Director y profesor del Master en Dirección Financiera de EADA

 

 

Probablemente en estas dos últimas semanas haya leído en la prensa la indignación mostrada por algunos inversionistas al haber comprado en su día participaciones  preferentes, y  cuyo importe difícilmente pueden recuperar en su totalidad a través de la venta en el mercado secundario.

Las participaciones preferentes son valores emitidos por una sociedad, pero que no otorgan a sus suscriptores parte de la propiedad y fue un producto de moda en los años 2008 y 2009 que llegó a alcanzar una recaudación total de casi 12,5 millones de Euros.

En cuanto a su naturaleza jurídica, las Participaciones Preferentes, forman parte de los fondos propios del emisor, aunque otorgan a sus titulares unos derechos que difieren de los correspondientes a las acciones ordinarias.

Se encuentran por tanto dentro de los denominados “híbridos financieros” al ser una vía de financiación a largo plazo y que, a efectos de prelación de créditos,  se sitúan por detrás de la deuda subordinada y deuda sénior, pero por delante de las acciones ordinarias (y cuotas participativas en el caso de las cajas de ahorros).  Sin embargo estarán al mismo nivel (pari passu)  con cualquier otra serie de participaciones emitidas o garantizadas por el emisor.
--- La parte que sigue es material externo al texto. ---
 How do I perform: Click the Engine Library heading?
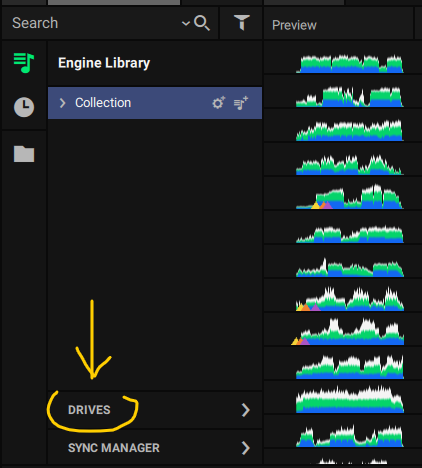[x=104, y=63]
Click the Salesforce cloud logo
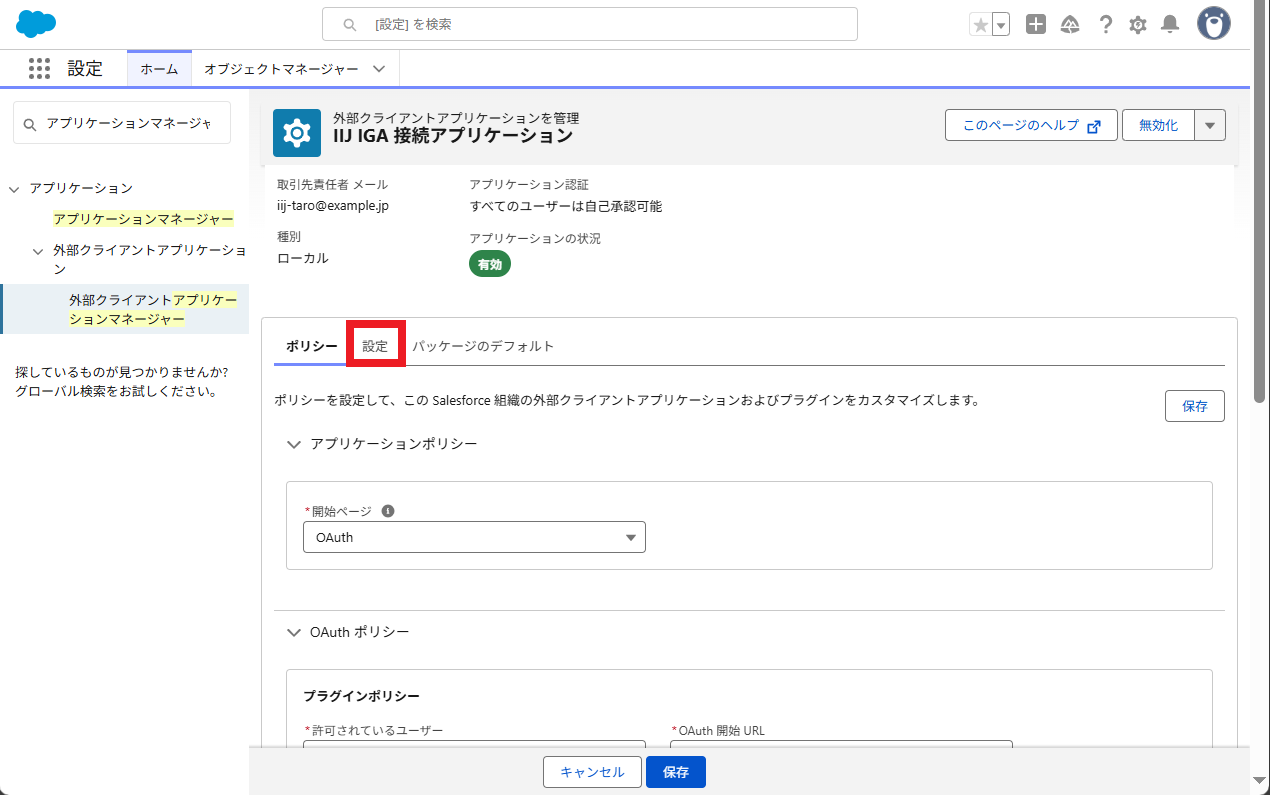The height and width of the screenshot is (795, 1270). (37, 24)
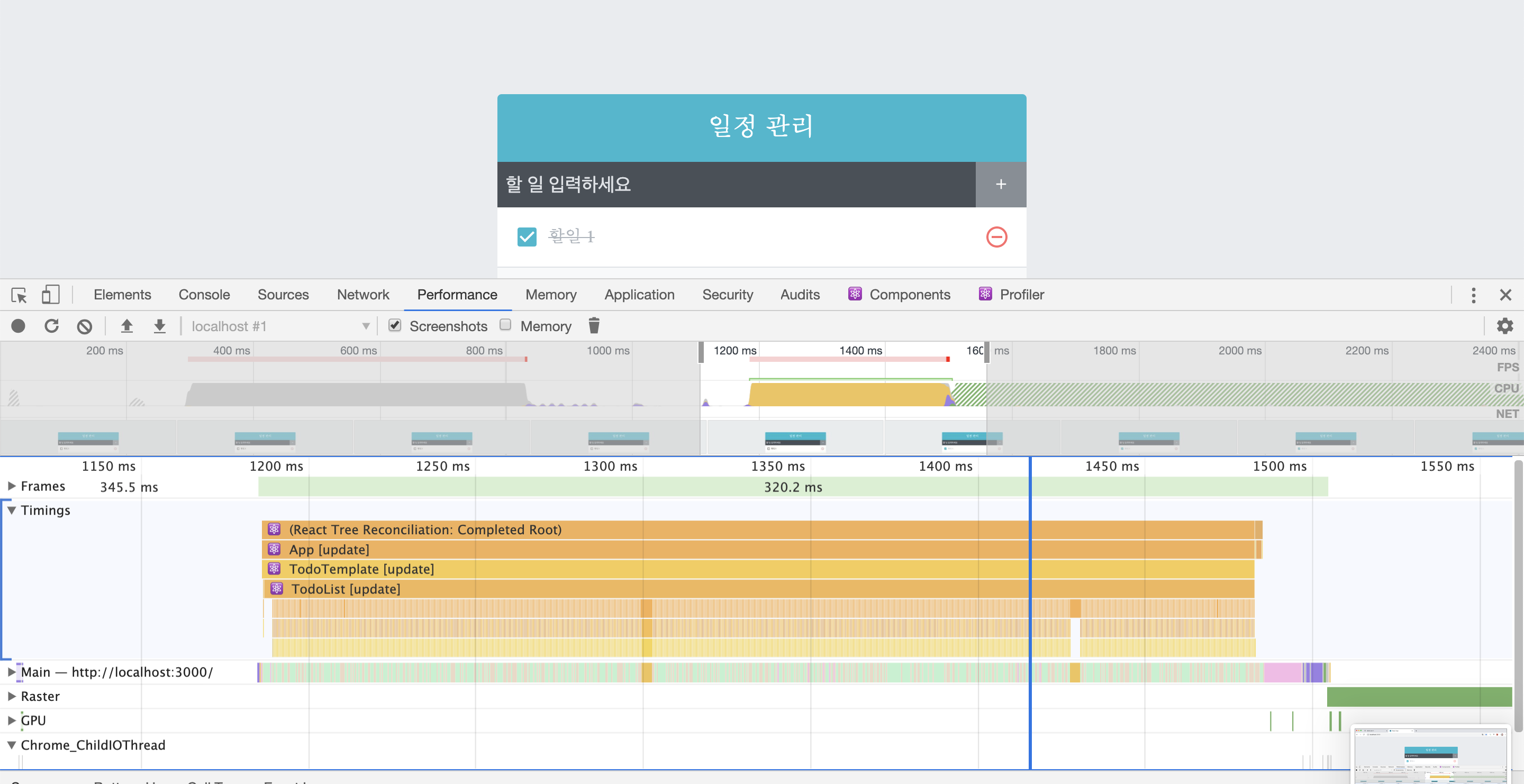Image resolution: width=1524 pixels, height=784 pixels.
Task: Switch to the Network tab
Action: [x=362, y=295]
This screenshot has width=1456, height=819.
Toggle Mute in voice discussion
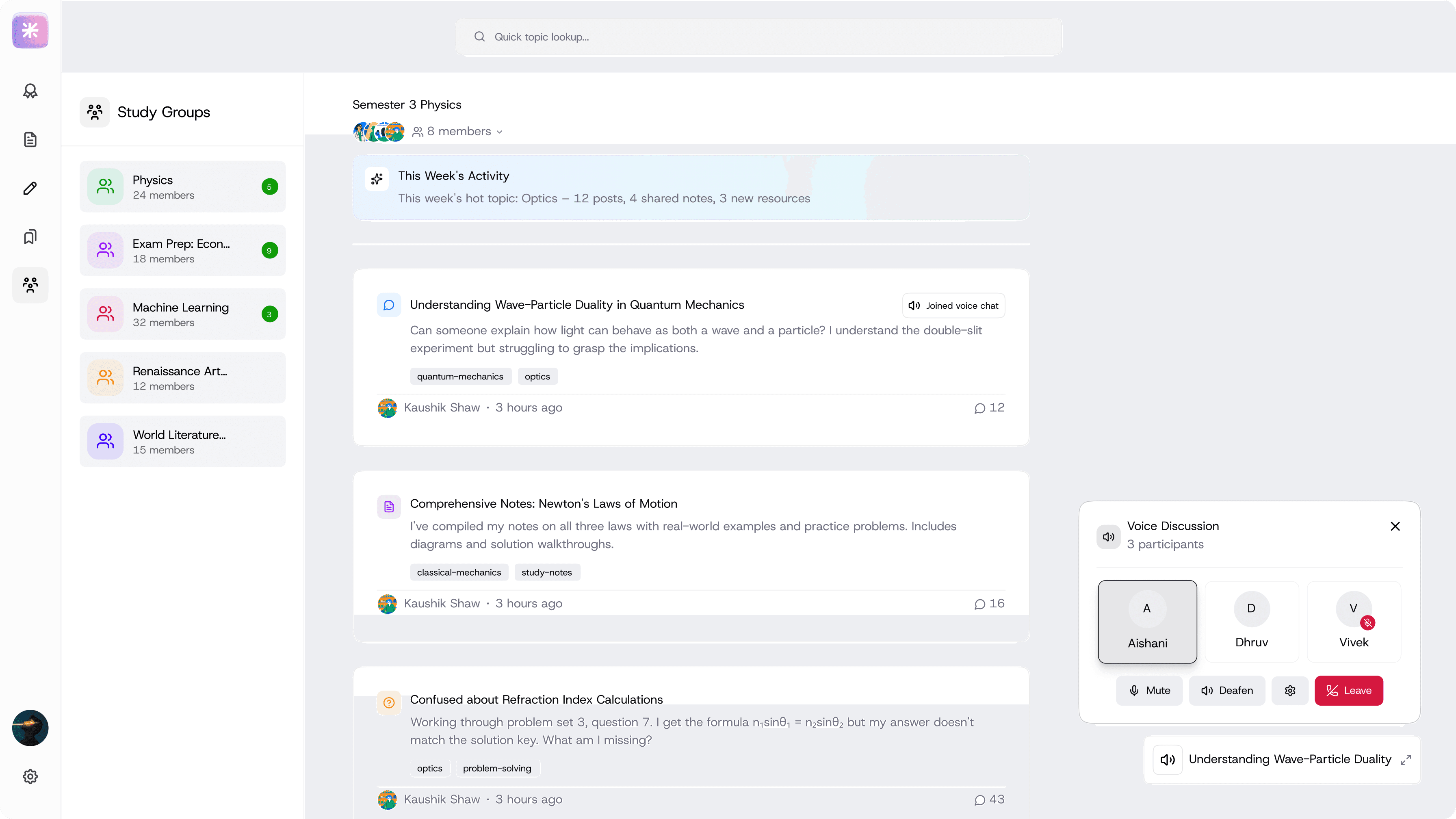click(x=1149, y=690)
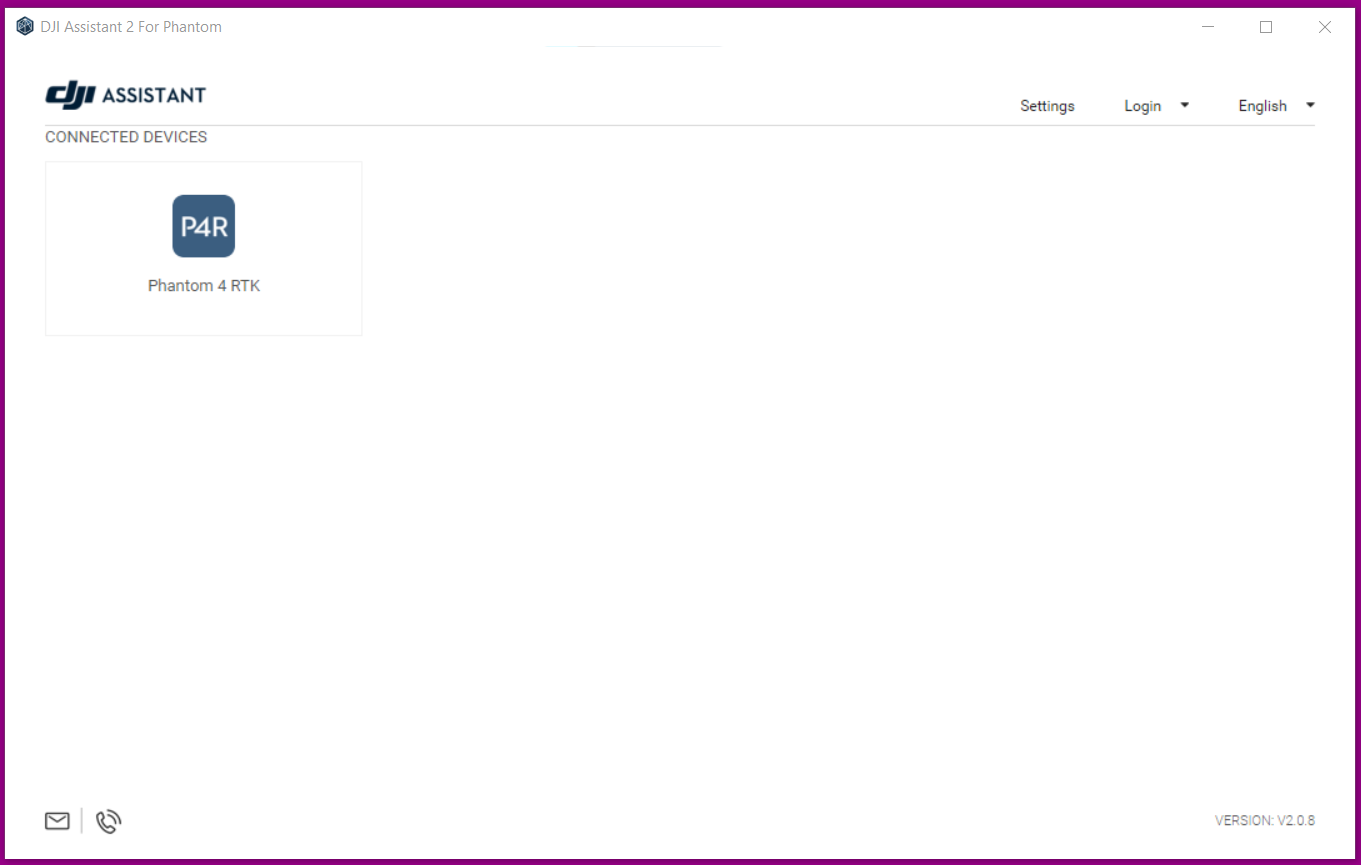Image resolution: width=1361 pixels, height=865 pixels.
Task: Open the Settings menu
Action: (1047, 106)
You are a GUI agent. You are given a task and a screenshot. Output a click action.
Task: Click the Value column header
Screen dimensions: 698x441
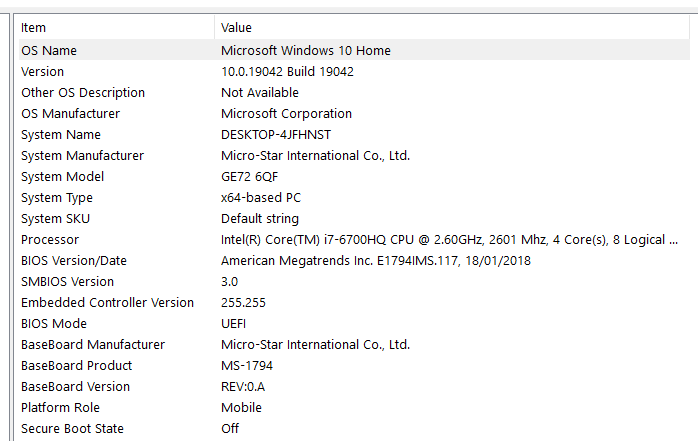452,28
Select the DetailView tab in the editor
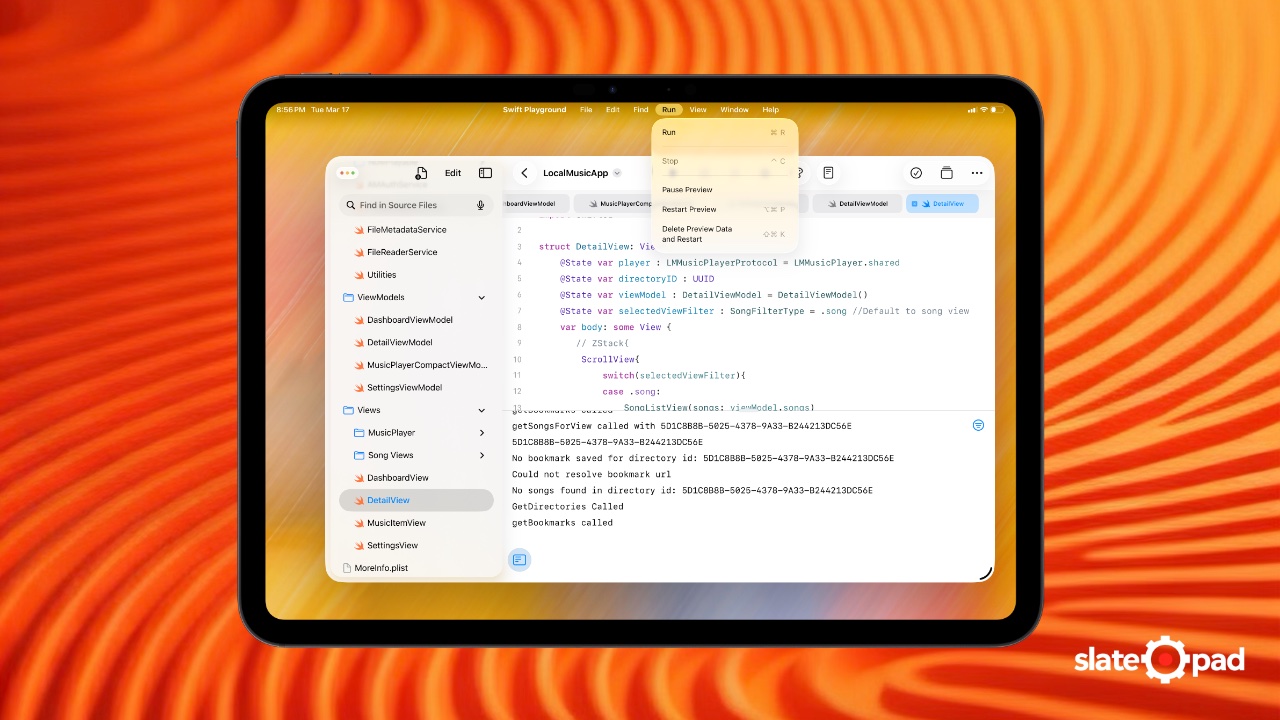This screenshot has width=1280, height=720. (x=941, y=203)
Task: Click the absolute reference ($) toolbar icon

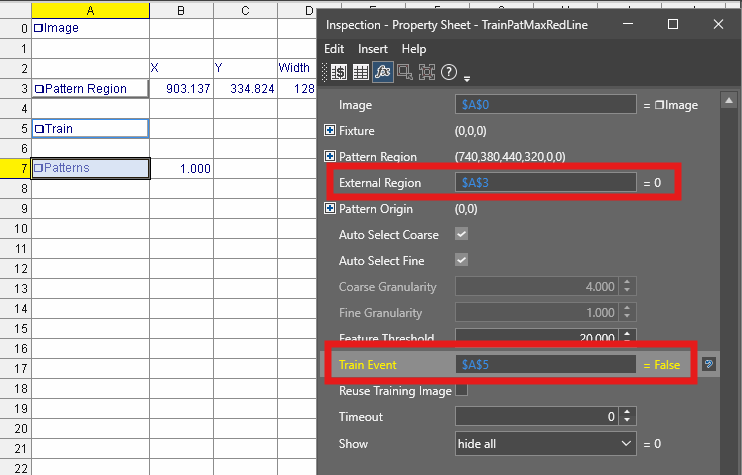Action: [339, 71]
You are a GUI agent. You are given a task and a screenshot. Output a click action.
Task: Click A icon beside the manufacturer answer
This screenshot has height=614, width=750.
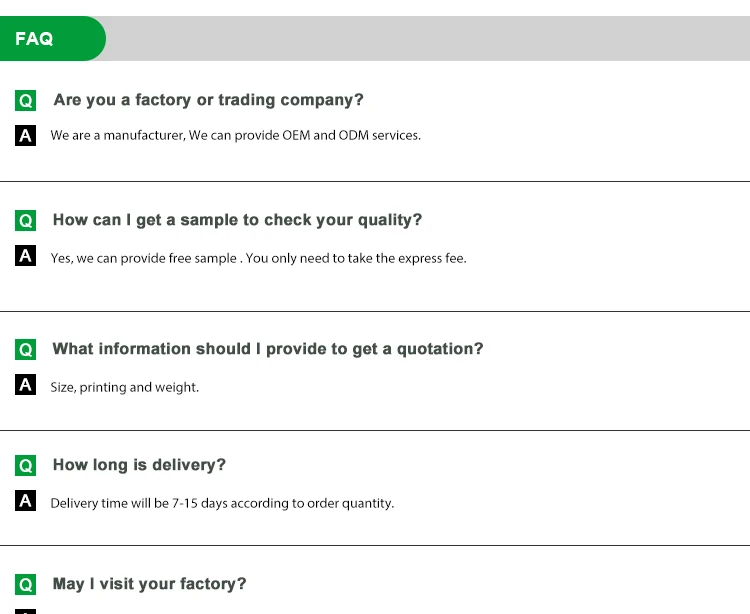click(26, 135)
Es importante diferenciarlas de las acciones preferentes, así como de las acciones ordinarias siendo sus características esenciales las que exponemos a continuación:

  1. Dividendos. Las participaciones preferentes conceden a sus titulares el derecho a percibir una retribución variable, pero sólo en el caso que existan beneficios. En el supuesto de tener pérdidas, los importes  pactados y no satisfechos, no se acumularán en años posteriores. Ésta es una de las diferencias importantes con las acciones preferentes. Aunque depende de la emisión, la retribución variable está indexada  normalmente al Euribor más un diferencial. También es posible que en los primeros años la retribución sea fija. Habitualmente  dicho pago suele realizarse por trimestres  naturales vencidos El cuadro 5 muestra una relación de emisiones preferentes con sus características de emisión.
  2. Emisión. Deben ser emitidas por una entidad de crédito o una entidad residente en España o en un territorio de la Unión Europea, que no tengan la condición de paraíso fiscal.
  3. Derechos políticos: Los titulares de participaciones preferentes carecen en términos generales de derechos políticos.
  4. Coeficiente de solvencia. Destacar que las participaciones preferentes han sido emitidas habitualmente  por entidades de crédito con el objetivo de mejorar su coeficiente de solvencia, concediéndoles  por tanto un margen operativo mayor,  gracias a la cobertura de este tipo de financiación.
  5. Amortización. Las participaciones preferentes tienen el carácter de perpetuas, es decir no tienen fecha de amortización, de ahí que su rentabilidad sea superior a la media de mercado. Sin embargo la sociedad tendrá el derecho de amortizarlas (y no la obligación) de forma voluntaria, en parte o en su totalidad, y en una determinada fecha establecida en los contratos de emisión. En el caso español normalmente son 5 ó 10 años.
  6. Cotización. No cotizan en el mercado continuo, pero sí lo hacen en  el mercado secundario organizado  (AIAF).

 

Es  en este último punto donde se genera la conflictividad de la inversión a pesar de las aclaraciones oportunas realizadas en su día por la CNMV (“se trata de un instrumento complejo y de riesgo elevado que puede generar rentabilidad, pero también pérdidas en el capital invertido”).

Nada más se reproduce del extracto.